All of this symbolism came together in the same time and place. It’s easy to see how the people of Israel might have meant one thing by it – namely the arrival of a saviour – while the Roman authorities might take it another way: maybe even thinking a revolution was starting.

Against this backdrop, I’d like to focus today on two things: (1) how these events fulfilled Old Testament prophecy; and (2) how this all leads up to Holy Week.

Where it comes to Old Testament prophecy, maybe the most clear and distinct prophecy is found in the book of Zechariah. The prophet writes:

“Rejoice greatly, O daughter Zion! Shout aloud, O daughter Jerusalem! Lo, your king comes to you; triumphant and victorious is he, humble and riding on a donkey, on a colt, the foal of a donkey.  He will cut off the chariot from Ephraim and the war-horse from Jerusalem; and the battle bow shall be cut off, and he shall command peace to the nations; his dominion shall be from sea to sea, and from the River to the ends of the earth.” (Zechariah 9:9-10)

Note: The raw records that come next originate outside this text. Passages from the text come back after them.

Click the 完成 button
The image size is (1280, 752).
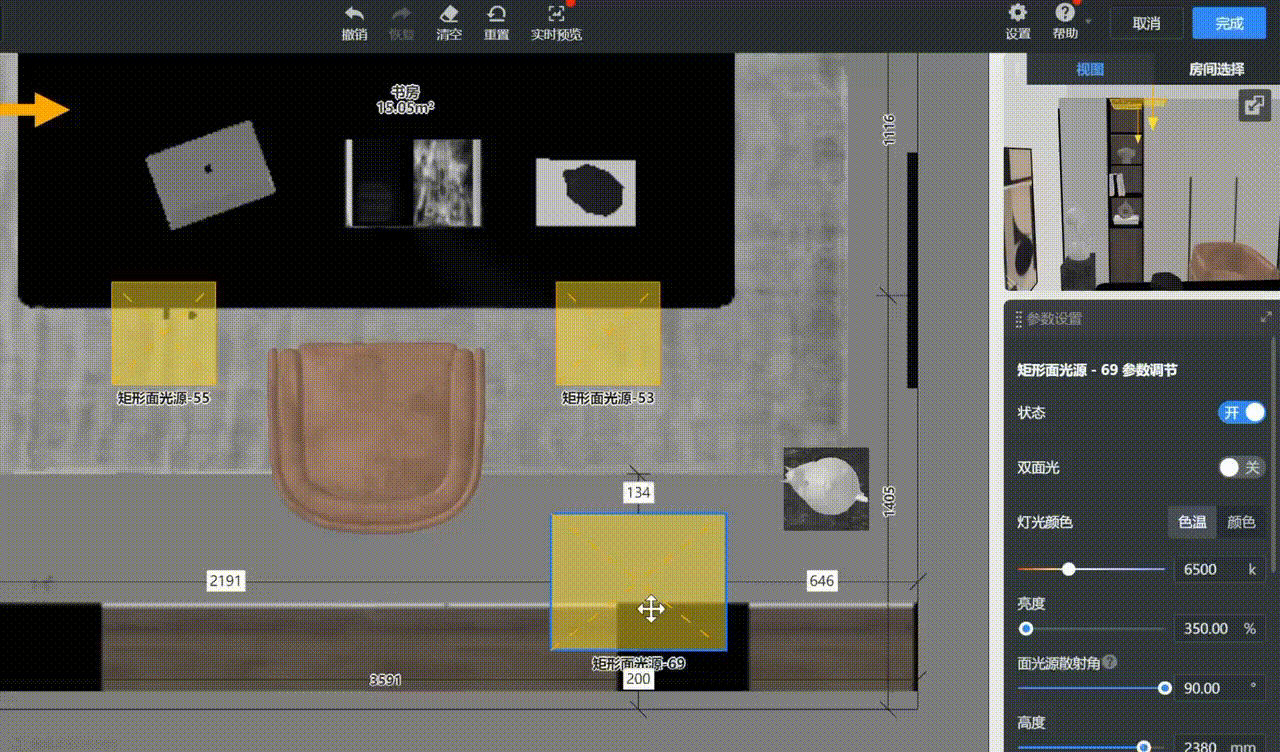(x=1229, y=23)
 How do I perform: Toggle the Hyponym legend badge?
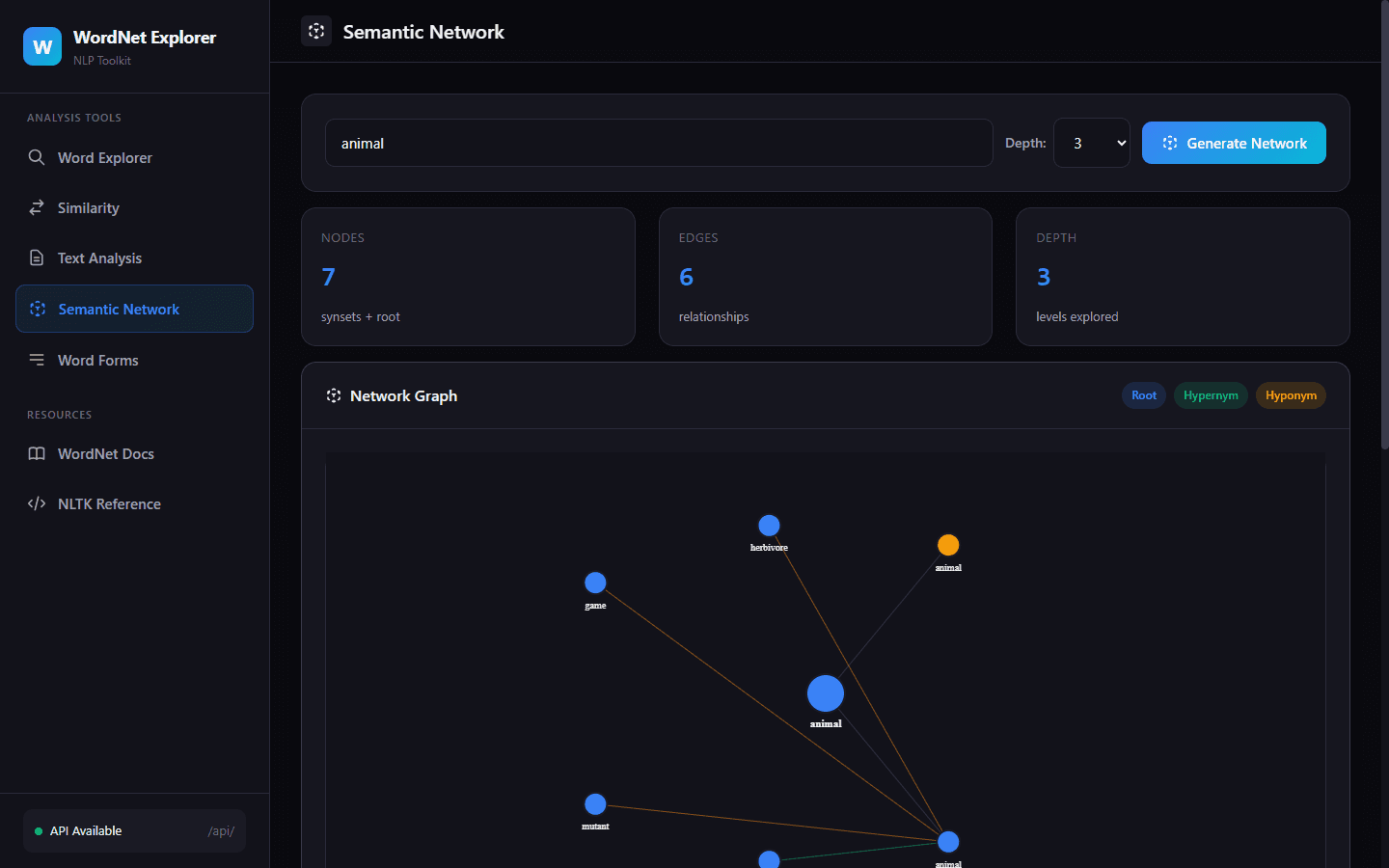(x=1291, y=395)
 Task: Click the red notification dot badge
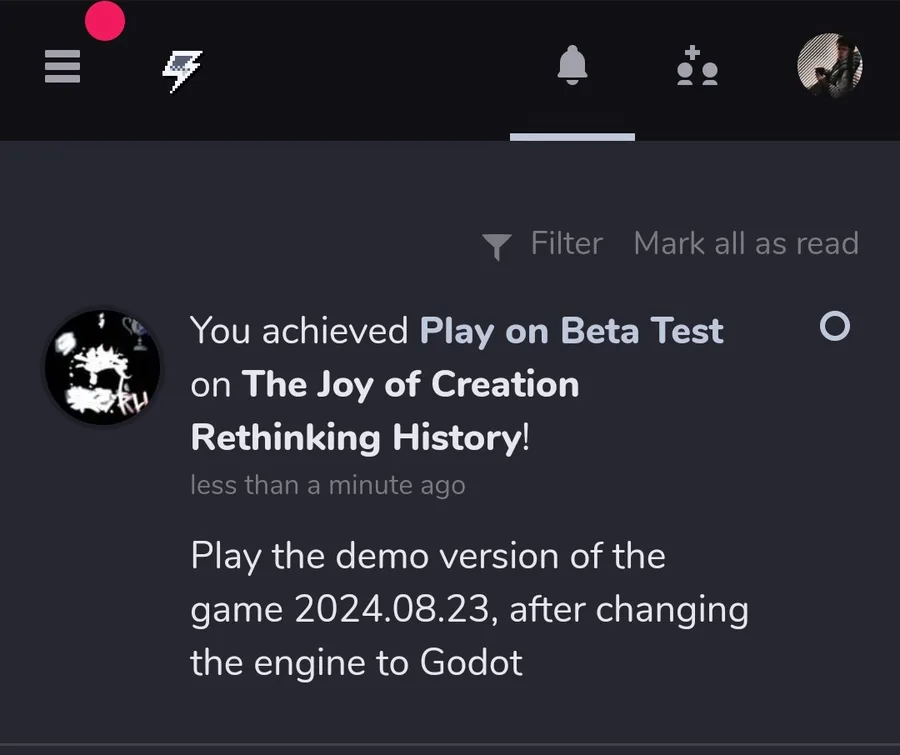point(105,21)
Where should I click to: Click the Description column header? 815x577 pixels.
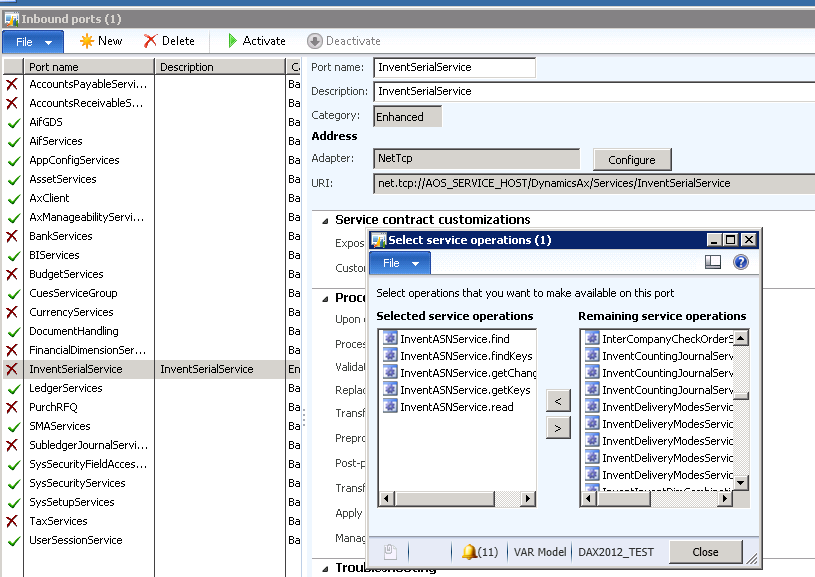220,67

How clearly this describes the first Palm Sunday! And at the same time, any chief priest or Pharisee who heard this passage would also remember the references to battle and would be asking what Jesus was about to do. Does Jesus come in peace or not?

The second prophecy to look at today is found in Psalm 118 which we read earlier. If you would like to follow along with me, grab a Bible so you can see what the psalmist is talking about.

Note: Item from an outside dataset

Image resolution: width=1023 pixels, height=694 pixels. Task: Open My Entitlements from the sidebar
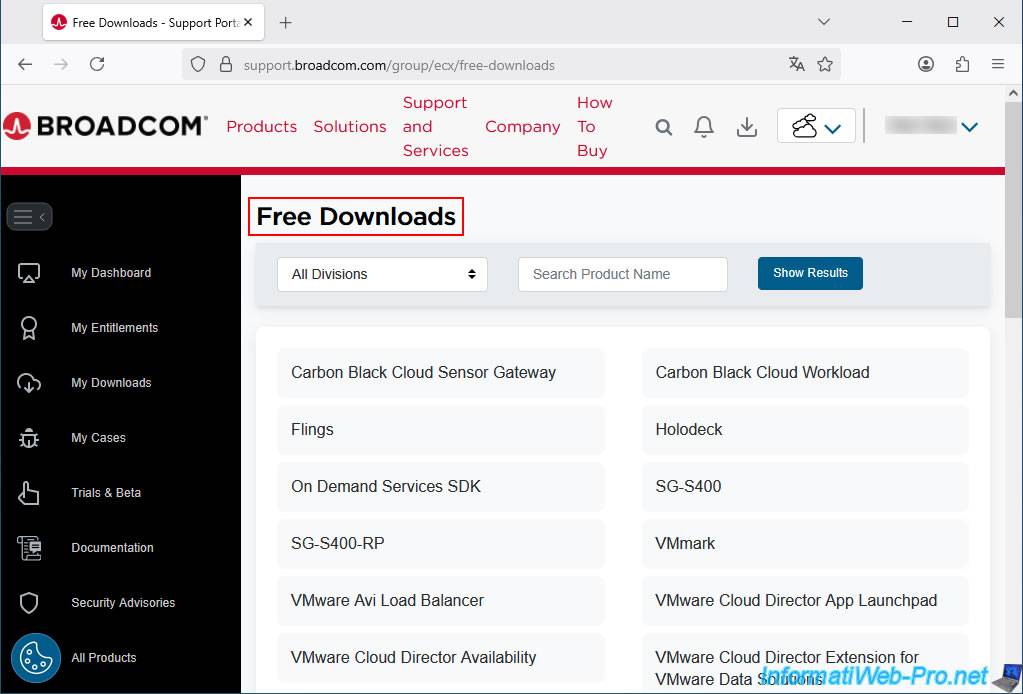click(x=114, y=328)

  • In the opening verses we hear the words “God’s steadfast love endures forever” – four times! This is good news for God’s people.
  • In verse 5 the psalmist says, “out of my distress I called on the Lord; the Lord answered me and set me in a broad place.” This is a promise for anyone who loves God. It’s a promise I’m sure Jesus held onto during those dark days leading up to his crucifixion.
  • In verse 7 we hear a similar promise: “The Lord is on my side to help me…” These words apply to Jesus very deeply. Jesus did not want to be crucified – he prayed that the cup might pass him by; but he was willing to trust God the Father to give him the victory no matter what – and God did so on Easter Sunday.
  • In verse 13, the Psalmist says “I was pushed hard, so that I was falling, but the Lord helped me”. This could apply to Jesus on the cross, as he cried out “my God, my God, why have you forsaken me?” Before Jesus dies he says with confidence, “into your hands I commend my spirit.” So God had indeed helped him.
  • Verse 14 says “The Lord is my strength and my might; he has become my salvation.” Jesus could say this about God; and we can say this about Jesus.
  • Verse 15 says: “There are glad songs of victory in the tents of the righteous” – and today, we sing songs of victory – of a victory that will be won, in completeness, this time next week.
  • Verse 17 says: “I shall not die, but I shall live, and recount the deeds of the Lord.” – This describes Jesus’ future, and ours too. It’s a song of victory for all of God’s people.
  • Verses 19-20 say “Open to me the gates of righteousness… that I may enter through…” This is one of the songs of Palm Sunday, something the crowd may have sung on that day. The “gates” are the entrances into Jerusalem; the city is surrounded by a wall and it has wide doors called ‘gates’ to get into the city.
  • Verse 21: “you have become my salvation” basically means “save now!” which means “Hosanna”.
  • Verse 22-23: “The stone that the builders rejected has become the chief cornerstone. This is the LORD’s doing; it is marvelous in our eyes.” Jesus quoted this verse to the chief priests and the Pharisees in Matt 21:42. When Jesus said this, it made the Pharisees angry enough to want to arrest him right then and there, but they didn’t – because they were afraid of the crowd, because all the people believed Jesus was a prophet.
  • Then we hear in v. 24: “This is the day the Lord has made; let us rejoice and be glad in it.” This is exactly what the people were doing on that Palm Sunday: rejoicing and being excited to see Jesus coming into Jerusalem. (Some churches even today use this verse as a call to worship, to gather the people to praise God.)
  • Verse 25: The psalmist says “Save us we beseech you O Lord!” – which is exactly what the word “Hosanna!” means.
  • Verse 26: “Blessed is the one who comes in the name of the Lord!” – again, the psalmist is giving the people a song to sing as they go down the road.
  • Verse 27: “Bind the festal procession with branches” – exactly what they’re doing.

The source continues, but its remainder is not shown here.